(Dataset entries)
·····
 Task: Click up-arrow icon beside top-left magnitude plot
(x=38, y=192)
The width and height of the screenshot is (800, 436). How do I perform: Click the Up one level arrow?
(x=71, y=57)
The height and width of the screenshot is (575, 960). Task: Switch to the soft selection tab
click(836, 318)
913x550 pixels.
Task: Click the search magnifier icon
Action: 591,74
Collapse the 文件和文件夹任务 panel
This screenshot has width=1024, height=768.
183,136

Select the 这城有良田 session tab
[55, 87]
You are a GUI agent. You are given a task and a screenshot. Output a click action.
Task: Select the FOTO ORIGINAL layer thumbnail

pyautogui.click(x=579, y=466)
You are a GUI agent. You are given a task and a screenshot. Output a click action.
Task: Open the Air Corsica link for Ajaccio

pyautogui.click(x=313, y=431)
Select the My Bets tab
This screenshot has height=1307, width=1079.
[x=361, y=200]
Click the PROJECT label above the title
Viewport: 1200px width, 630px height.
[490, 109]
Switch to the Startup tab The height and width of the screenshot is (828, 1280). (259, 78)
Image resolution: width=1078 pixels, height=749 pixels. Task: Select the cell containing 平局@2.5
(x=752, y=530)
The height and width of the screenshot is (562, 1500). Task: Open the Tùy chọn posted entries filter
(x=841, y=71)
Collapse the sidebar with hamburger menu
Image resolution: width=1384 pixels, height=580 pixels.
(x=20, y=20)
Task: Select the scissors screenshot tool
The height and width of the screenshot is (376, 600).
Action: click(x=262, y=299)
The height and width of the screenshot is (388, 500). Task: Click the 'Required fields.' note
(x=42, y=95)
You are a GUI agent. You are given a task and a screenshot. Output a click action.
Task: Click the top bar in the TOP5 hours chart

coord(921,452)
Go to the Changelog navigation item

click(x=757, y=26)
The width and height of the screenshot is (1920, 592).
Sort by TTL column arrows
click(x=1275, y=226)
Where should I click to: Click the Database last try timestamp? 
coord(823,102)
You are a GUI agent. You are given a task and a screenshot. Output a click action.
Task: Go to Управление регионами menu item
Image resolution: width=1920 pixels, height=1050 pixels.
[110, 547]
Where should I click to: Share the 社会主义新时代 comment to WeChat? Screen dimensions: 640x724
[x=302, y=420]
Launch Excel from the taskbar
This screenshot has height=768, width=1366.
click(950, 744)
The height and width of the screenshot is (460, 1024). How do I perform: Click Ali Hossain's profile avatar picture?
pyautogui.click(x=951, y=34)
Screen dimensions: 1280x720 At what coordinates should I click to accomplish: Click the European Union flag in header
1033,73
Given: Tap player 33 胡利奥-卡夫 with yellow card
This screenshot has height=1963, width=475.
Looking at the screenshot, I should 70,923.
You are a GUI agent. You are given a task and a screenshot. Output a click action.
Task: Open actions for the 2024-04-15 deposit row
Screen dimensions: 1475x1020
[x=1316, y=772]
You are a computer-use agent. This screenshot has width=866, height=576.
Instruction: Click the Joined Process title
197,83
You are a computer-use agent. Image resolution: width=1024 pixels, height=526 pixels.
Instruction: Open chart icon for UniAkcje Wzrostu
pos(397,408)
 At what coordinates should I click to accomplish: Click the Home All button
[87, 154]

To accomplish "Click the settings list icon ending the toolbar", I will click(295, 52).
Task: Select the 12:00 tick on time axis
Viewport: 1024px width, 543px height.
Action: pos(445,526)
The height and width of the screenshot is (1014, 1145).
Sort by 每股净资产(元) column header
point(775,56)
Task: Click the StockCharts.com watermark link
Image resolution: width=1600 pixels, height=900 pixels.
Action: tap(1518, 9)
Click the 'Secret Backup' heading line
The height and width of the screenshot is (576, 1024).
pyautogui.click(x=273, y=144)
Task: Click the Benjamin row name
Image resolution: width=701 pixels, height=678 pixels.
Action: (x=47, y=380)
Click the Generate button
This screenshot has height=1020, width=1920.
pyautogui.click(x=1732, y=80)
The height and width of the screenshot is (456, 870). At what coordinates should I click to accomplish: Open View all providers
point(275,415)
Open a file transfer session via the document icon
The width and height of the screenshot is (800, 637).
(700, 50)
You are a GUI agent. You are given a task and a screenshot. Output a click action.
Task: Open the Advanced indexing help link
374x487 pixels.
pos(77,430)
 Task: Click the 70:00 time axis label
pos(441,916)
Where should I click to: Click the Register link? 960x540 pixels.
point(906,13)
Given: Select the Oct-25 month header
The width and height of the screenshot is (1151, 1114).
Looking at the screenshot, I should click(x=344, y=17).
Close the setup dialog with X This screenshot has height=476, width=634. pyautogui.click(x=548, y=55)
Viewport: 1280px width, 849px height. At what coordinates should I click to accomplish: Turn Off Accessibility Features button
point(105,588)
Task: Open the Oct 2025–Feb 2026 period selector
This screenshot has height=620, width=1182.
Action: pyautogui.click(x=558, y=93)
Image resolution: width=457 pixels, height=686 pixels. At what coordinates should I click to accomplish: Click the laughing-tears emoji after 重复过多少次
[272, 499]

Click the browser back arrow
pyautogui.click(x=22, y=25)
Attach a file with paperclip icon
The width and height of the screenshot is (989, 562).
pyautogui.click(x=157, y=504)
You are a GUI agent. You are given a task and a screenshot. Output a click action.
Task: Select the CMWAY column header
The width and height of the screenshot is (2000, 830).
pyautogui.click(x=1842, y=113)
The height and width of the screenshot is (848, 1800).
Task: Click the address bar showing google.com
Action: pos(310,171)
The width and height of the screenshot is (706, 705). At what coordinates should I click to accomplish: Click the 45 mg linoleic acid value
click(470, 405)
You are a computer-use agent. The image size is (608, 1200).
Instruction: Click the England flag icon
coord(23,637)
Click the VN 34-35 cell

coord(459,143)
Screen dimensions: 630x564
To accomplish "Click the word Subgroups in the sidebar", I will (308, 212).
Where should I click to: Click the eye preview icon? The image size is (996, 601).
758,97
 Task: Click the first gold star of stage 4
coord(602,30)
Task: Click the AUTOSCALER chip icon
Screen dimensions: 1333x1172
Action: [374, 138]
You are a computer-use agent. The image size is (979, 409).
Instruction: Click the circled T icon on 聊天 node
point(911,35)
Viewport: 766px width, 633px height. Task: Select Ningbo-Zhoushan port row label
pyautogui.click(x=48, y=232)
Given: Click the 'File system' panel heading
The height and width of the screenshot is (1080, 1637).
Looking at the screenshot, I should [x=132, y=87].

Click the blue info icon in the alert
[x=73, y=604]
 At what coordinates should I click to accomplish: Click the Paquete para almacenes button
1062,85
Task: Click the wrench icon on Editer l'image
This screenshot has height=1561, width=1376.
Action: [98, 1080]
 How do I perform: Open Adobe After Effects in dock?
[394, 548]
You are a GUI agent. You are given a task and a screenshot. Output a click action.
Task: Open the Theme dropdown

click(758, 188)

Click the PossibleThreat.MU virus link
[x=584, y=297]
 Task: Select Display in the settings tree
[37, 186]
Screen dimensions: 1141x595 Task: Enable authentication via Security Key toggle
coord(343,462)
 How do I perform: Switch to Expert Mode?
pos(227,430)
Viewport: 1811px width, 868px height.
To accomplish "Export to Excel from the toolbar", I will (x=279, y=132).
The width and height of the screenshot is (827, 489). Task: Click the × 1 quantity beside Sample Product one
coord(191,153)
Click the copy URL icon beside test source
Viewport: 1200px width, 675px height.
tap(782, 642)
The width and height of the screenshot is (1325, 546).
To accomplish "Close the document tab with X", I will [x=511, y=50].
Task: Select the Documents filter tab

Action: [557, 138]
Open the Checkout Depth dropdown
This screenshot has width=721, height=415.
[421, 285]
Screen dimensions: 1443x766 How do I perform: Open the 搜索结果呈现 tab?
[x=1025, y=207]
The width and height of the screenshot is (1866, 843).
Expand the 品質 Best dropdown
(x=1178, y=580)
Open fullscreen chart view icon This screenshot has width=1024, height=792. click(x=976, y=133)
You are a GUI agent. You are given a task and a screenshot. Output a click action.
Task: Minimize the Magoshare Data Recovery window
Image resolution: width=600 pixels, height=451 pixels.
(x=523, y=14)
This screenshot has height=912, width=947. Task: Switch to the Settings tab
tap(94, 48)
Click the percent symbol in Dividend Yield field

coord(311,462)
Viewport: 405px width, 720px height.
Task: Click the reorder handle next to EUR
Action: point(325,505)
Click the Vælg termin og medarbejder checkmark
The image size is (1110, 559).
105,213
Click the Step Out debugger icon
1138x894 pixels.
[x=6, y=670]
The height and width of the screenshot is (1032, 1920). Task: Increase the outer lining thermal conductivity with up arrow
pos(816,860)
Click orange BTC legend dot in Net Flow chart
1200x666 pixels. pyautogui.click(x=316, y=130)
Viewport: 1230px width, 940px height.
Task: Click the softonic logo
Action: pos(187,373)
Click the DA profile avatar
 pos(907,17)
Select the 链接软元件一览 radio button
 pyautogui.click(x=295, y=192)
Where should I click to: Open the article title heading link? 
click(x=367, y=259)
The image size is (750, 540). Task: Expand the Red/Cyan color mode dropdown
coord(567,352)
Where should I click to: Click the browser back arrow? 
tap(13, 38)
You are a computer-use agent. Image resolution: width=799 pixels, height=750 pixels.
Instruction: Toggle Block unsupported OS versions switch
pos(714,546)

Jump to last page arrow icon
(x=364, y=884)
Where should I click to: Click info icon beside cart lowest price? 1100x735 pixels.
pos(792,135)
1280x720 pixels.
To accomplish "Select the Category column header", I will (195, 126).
·····
### PROBLEM DESCRIPTION:
Copy the lines above exactly. Start with the line containing "Click the Vælg", end with the line containing "You are a computer-use agent. Image resolution: width=799", and include both.

### EXERCISE RESULT:
Click the Vælg termin og medarbejder checkmark
The image size is (1110, 559).
105,213
Click the Step Out debugger icon
1138x894 pixels.
[x=6, y=670]
The height and width of the screenshot is (1032, 1920). Task: Increase the outer lining thermal conductivity with up arrow
pos(816,860)
Click orange BTC legend dot in Net Flow chart
1200x666 pixels. pyautogui.click(x=316, y=130)
Viewport: 1230px width, 940px height.
Task: Click the softonic logo
Action: pos(187,373)
Click the DA profile avatar
 pos(907,17)
Select the 链接软元件一览 radio button
 pyautogui.click(x=295, y=192)
Where should I click to: Open the article title heading link? 
click(x=367, y=259)
The image size is (750, 540). Task: Expand the Red/Cyan color mode dropdown
coord(567,352)
Where should I click to: Click the browser back arrow? 
tap(13, 38)
You are a computer-use agent. Image resolution: width=799 pixels, height=750 pixels.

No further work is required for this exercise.